Mr. Orbán said that “We cannot walk away from this; we are the citizens of this country, and if we do not take part in the decision then we are declaring that we accept a decision arrived at through everyone else’s votes”.
According to Mr. Orbán the validity or otherwise of the referendum on Sunday is important, but primarily from an emotional perspective.
“It’s good to be part of a community whose members know what is important and what isn’t, and who are capable of acting together in relation to an important issue”, he added.
“But from a political perspective the turnout has no significance”, he noted.
Turnout reflects the state and quality of the Hungarian nation, whether the Hungarians do in fact constitute a community, “or are just a collection of people who have been thrown together”, the Prime Minister said.
On the solution to the migrant crisis, he said we should be sending help there, not bringing the problems into the EU. “This is why the appropriate assistance is not to draw resources and people away from the world’s crisis zones, but to help talented people stay there and play a role in the development of those countries”, he stressed.
According to Mr.

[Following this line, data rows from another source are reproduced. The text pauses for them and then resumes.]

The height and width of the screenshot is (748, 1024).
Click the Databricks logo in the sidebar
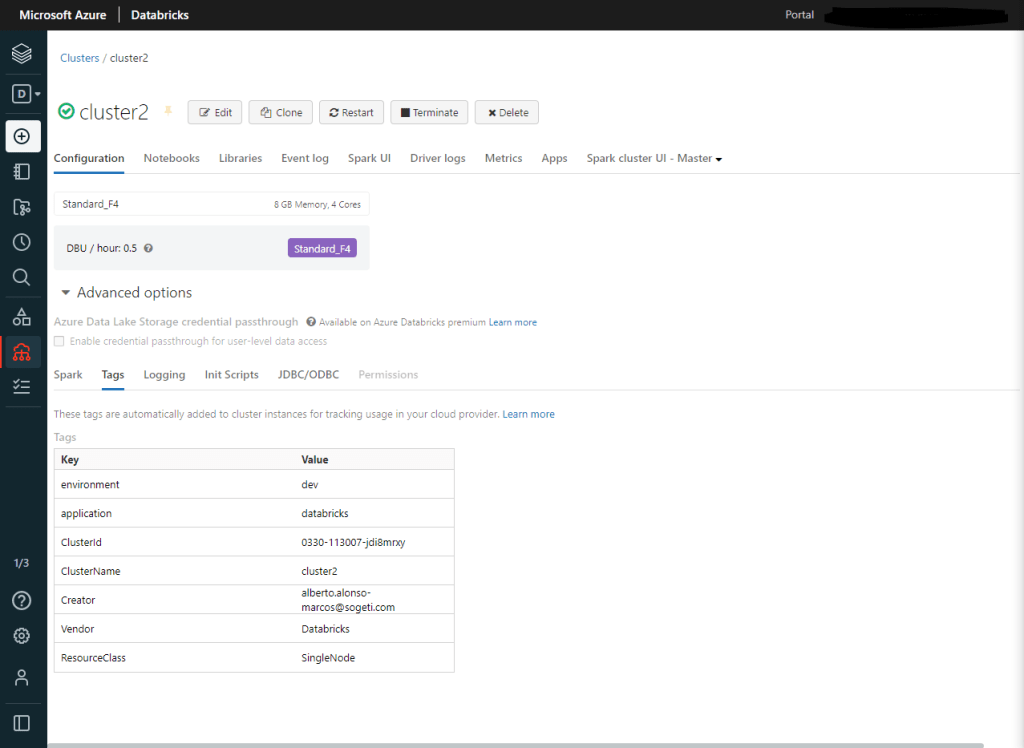pyautogui.click(x=22, y=53)
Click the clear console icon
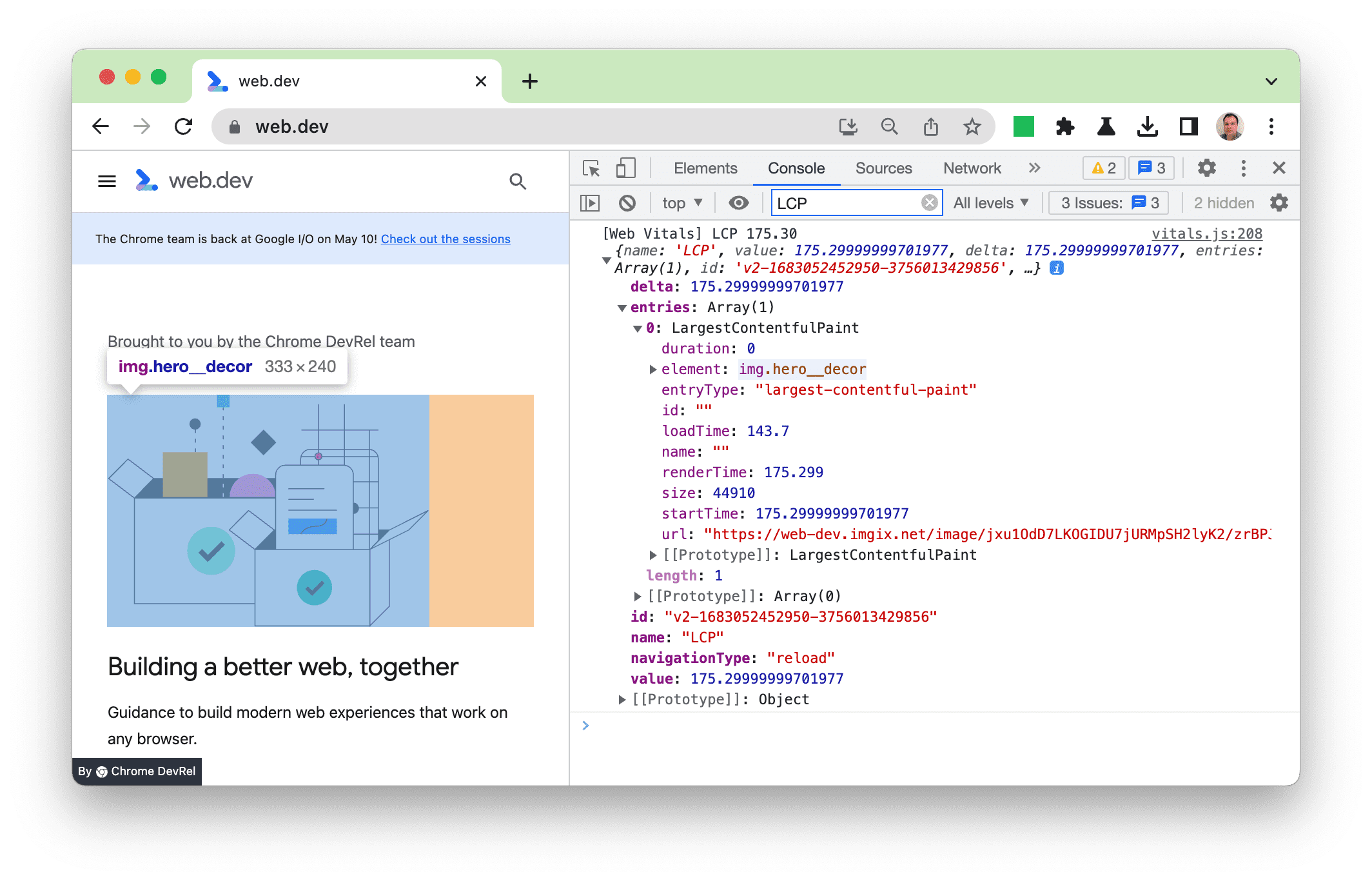This screenshot has height=881, width=1372. coord(625,203)
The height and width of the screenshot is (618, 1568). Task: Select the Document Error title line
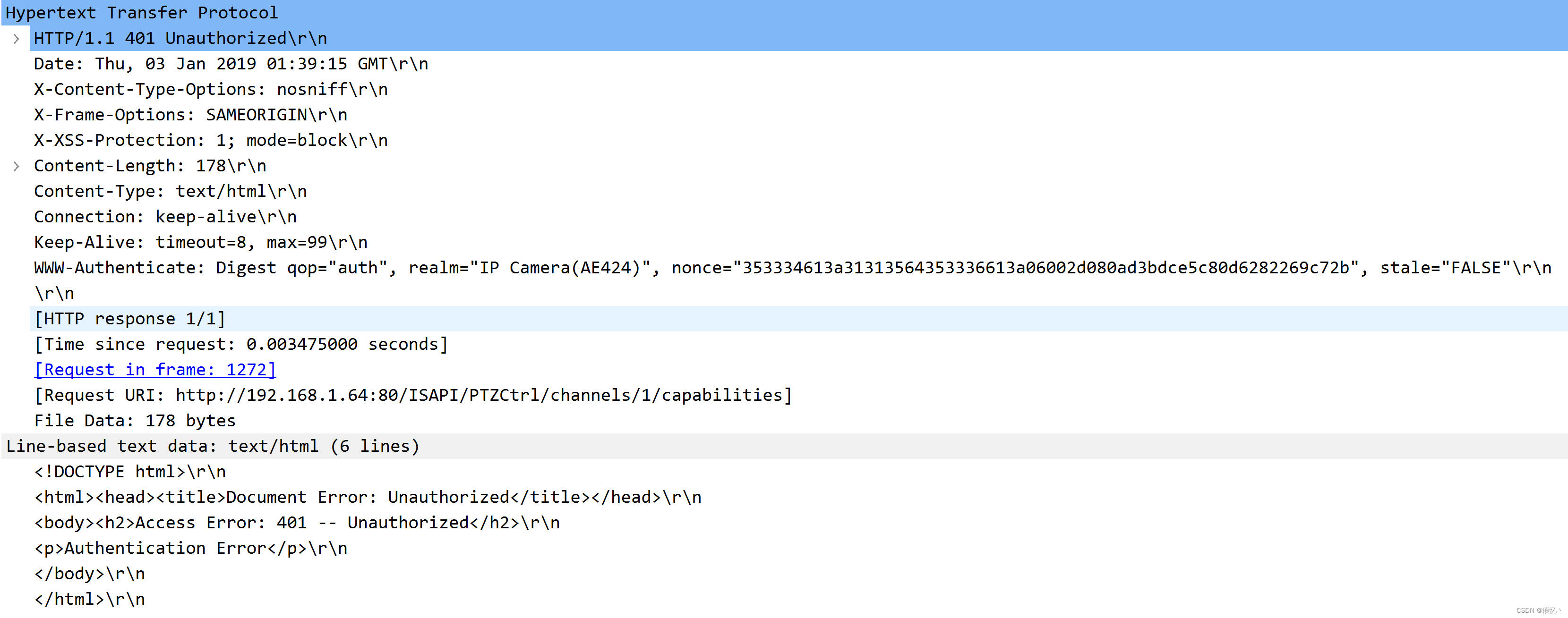(x=367, y=496)
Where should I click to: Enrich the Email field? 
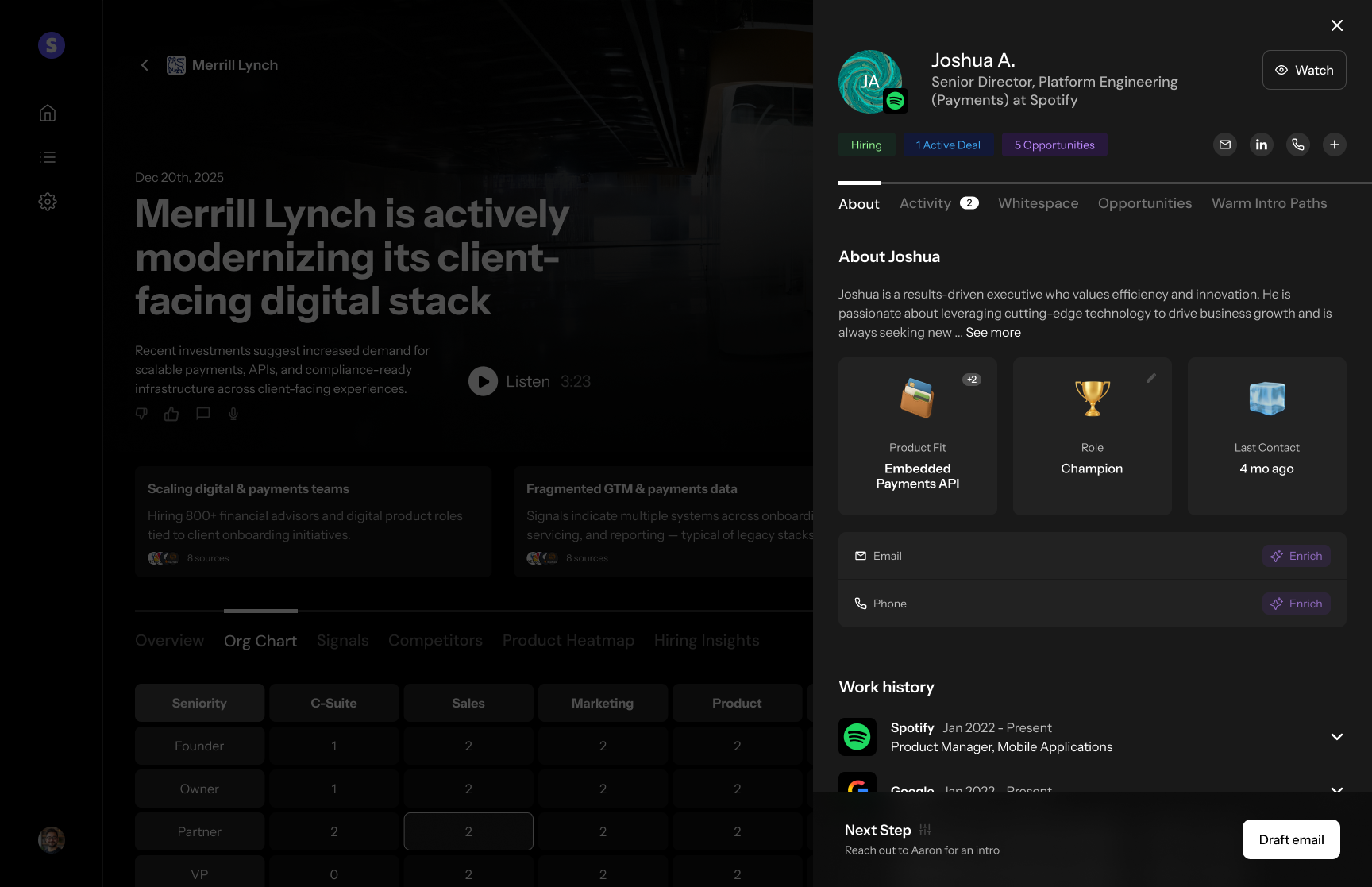click(1297, 556)
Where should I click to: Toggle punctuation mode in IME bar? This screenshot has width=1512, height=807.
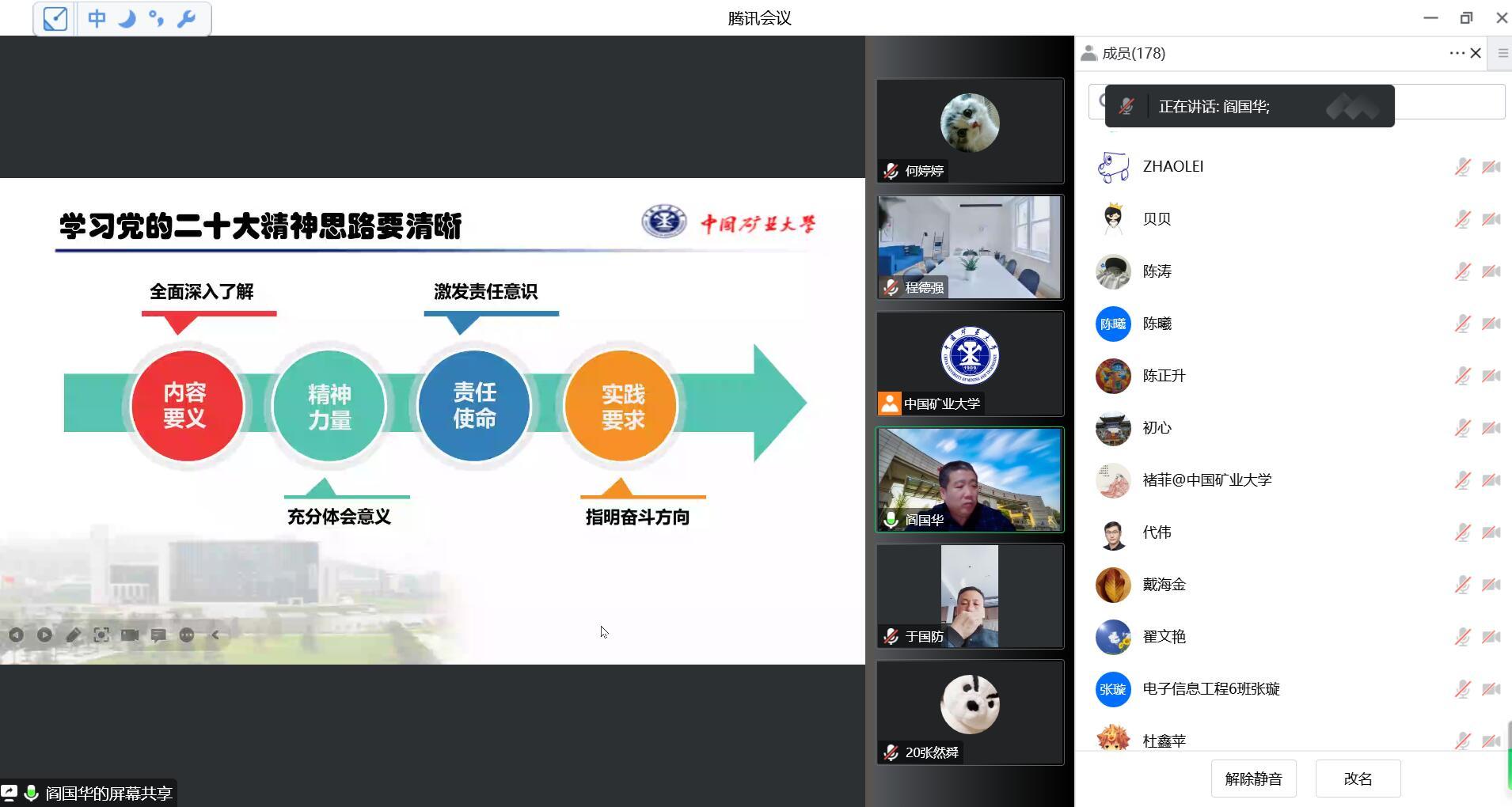tap(157, 18)
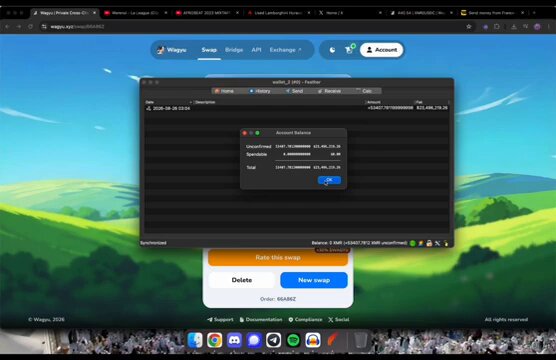Click the wallet lock icon in status bar
556x360 pixels.
[429, 243]
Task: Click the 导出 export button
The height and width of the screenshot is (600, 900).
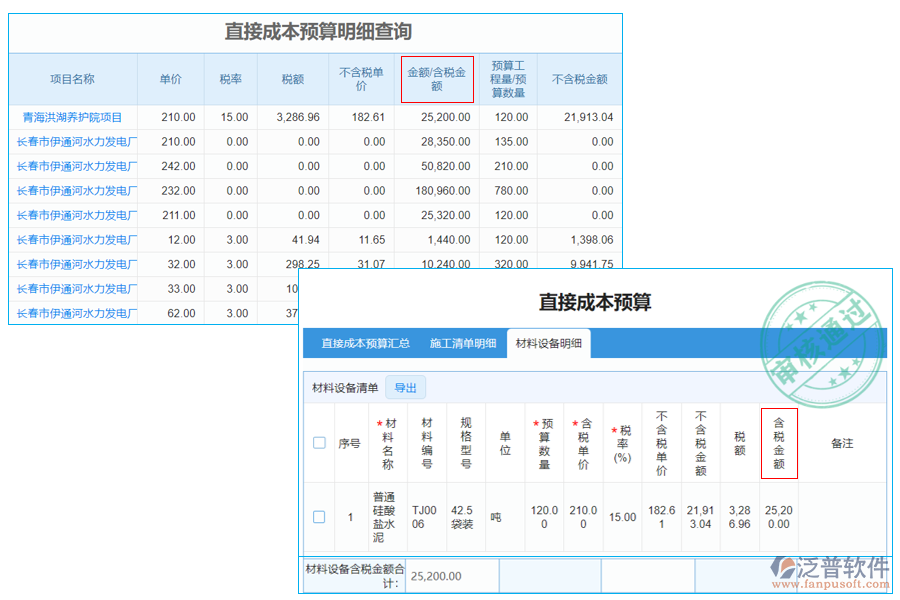Action: click(x=406, y=387)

Orbán, the referendum will not mean the end of something, but the beginning of something: if it is successful, then he will set off for Brussels “with provisions for the journey in my knapsack”.
He will discuss with EU leaders what to do about the Brussels decision to forcibly distribute the huge numbers of migrants arriving on the continent among Member States, with no upper limit on the numbers distributed. “Hungary must change this regulation”, he added.
“If the people of Hungary make it absolutely clear what they want and what they don’t want, then we must enforce this decision in Brussels”, the Prime Minister declared.
“The Hungarian referendum isn’t important because many people have stated something, but because in a democracy if the people state something, then that has weight and cannot be ignored”, he explained, pointing out that the EU regards itself as a democratic community.
Mr. Orbán also spoke about the fact that he regards it as one of the grimmest chapters of European democracy and an act of gangsterism that the European Union came to its decision on the mandatory quota while deceiving four of its Member States: the Czech Republic, Slovakia and Romania, together with Hungary.
The Prime Minister also said that the Government is already working on setting up voluntary territorial protection units.